If your business is one of the lucky ones to have been re-assessed, what should you do now? (Because of course, such re-assessments rarely favour the taxpayer.)

First we’ll tell you what not to do —don’t glance at the letter and put in a drawer to deal with later. Just like if your business receives an audit notice, call your accountant right away. Discrepancies between income tax returns and CRA tax assessments are not uncommon and sometimes your accountant making a call to the tax centre can easily resolve the issue.

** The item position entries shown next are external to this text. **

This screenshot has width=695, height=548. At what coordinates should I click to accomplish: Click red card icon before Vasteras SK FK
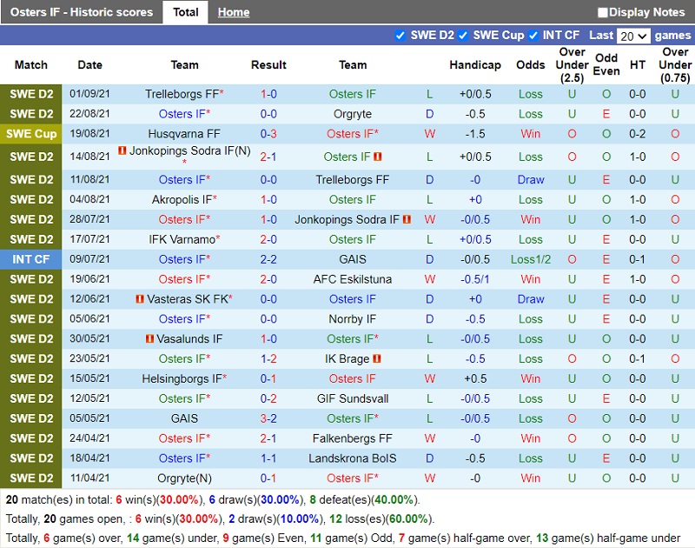(x=139, y=299)
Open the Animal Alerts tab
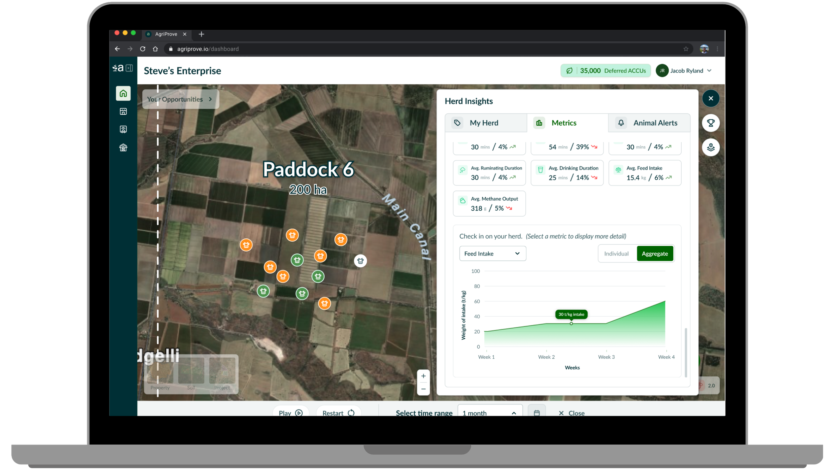This screenshot has height=470, width=835. 649,123
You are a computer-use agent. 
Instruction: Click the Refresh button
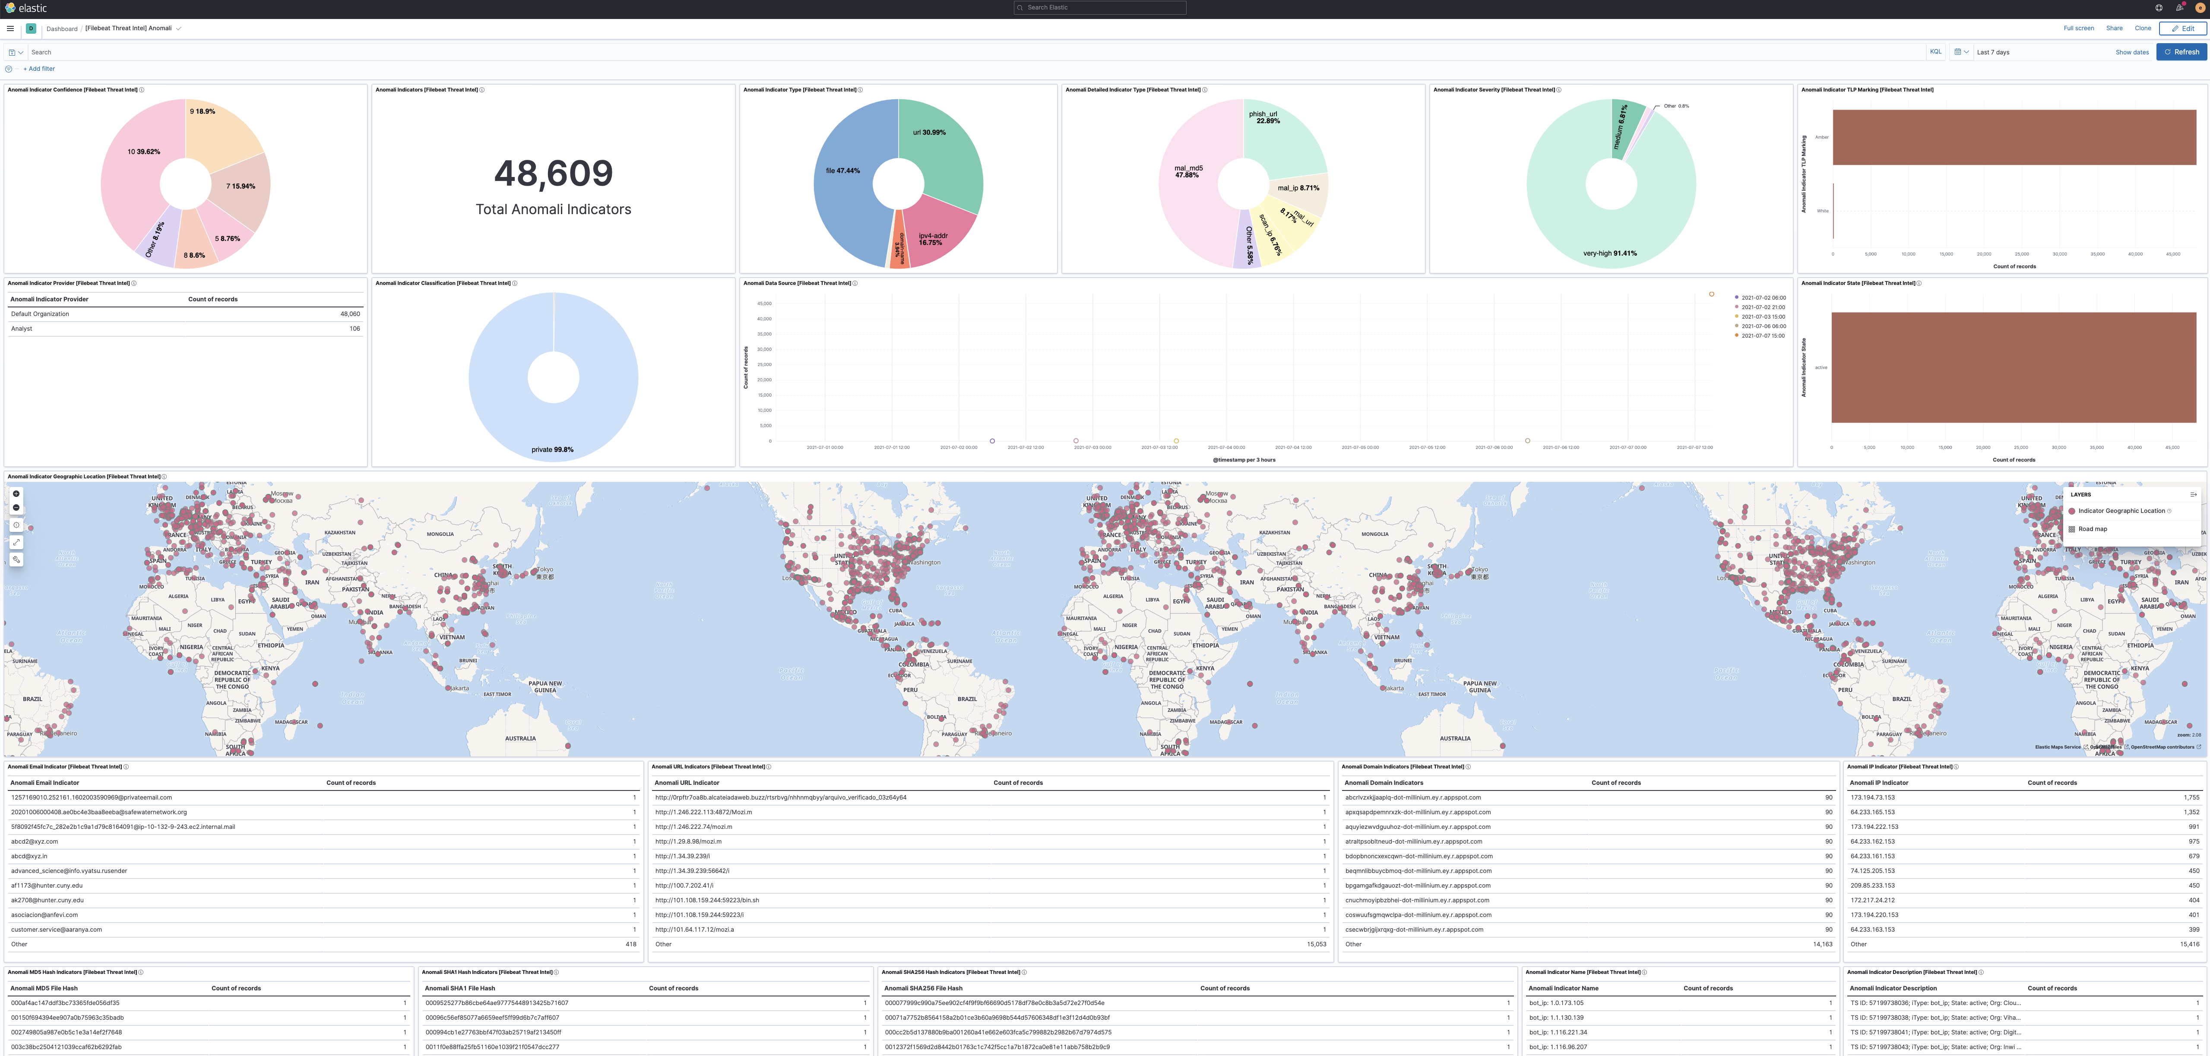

If the problem can’t be easily resolved, and if you still believe that you have been wrongly assessed, it’s time to file a Notice of Objection. Typically the basis for such an appeal are a disagreement with the CRA assessment of the taxes owed or a dispute over how the CRA has interpreted the income tax law on your return. For example, your CRA assessment disallows what you believe to be eligible business expense deductions.


90 days


Your Notice of Objection must be filed within 90 days of the date printed on the Notice of Assessment. Again, don’t wait until the last minute to call your accountant. It takes time to prepare the relevant documents and facts and complete the necessary forms to explain why you disagree with the assessment.

Once the objection is filed, it’s no longer necessary to pay CRA the amount owing as a result of the reassessment; that fee can wait for the outcome of the objection. But be aware that interest will continue to accrue in the meantime.

After reviewing the facts and documents, a CRA official will make a decision. Should your objection be successful, your tax amount will be adjusted accordingly. However, should your objection fail, you’ll owe the initial amount plus the additional interest. (You do have the option at this point of taking your case to tax court, but be aware that that route involves costly lawyers and other fees.)

It’s important to note that this same process also applies to HST assessments should you feel that your business has been unjustly re-assessed.

Filing an objection is your right as a Canadian taxpayer, but know that the process takes time to wind its way through CRA. A low complexity objection takes approximately three to four months to be reviewed. A mid-level complexity objection can take more than one year.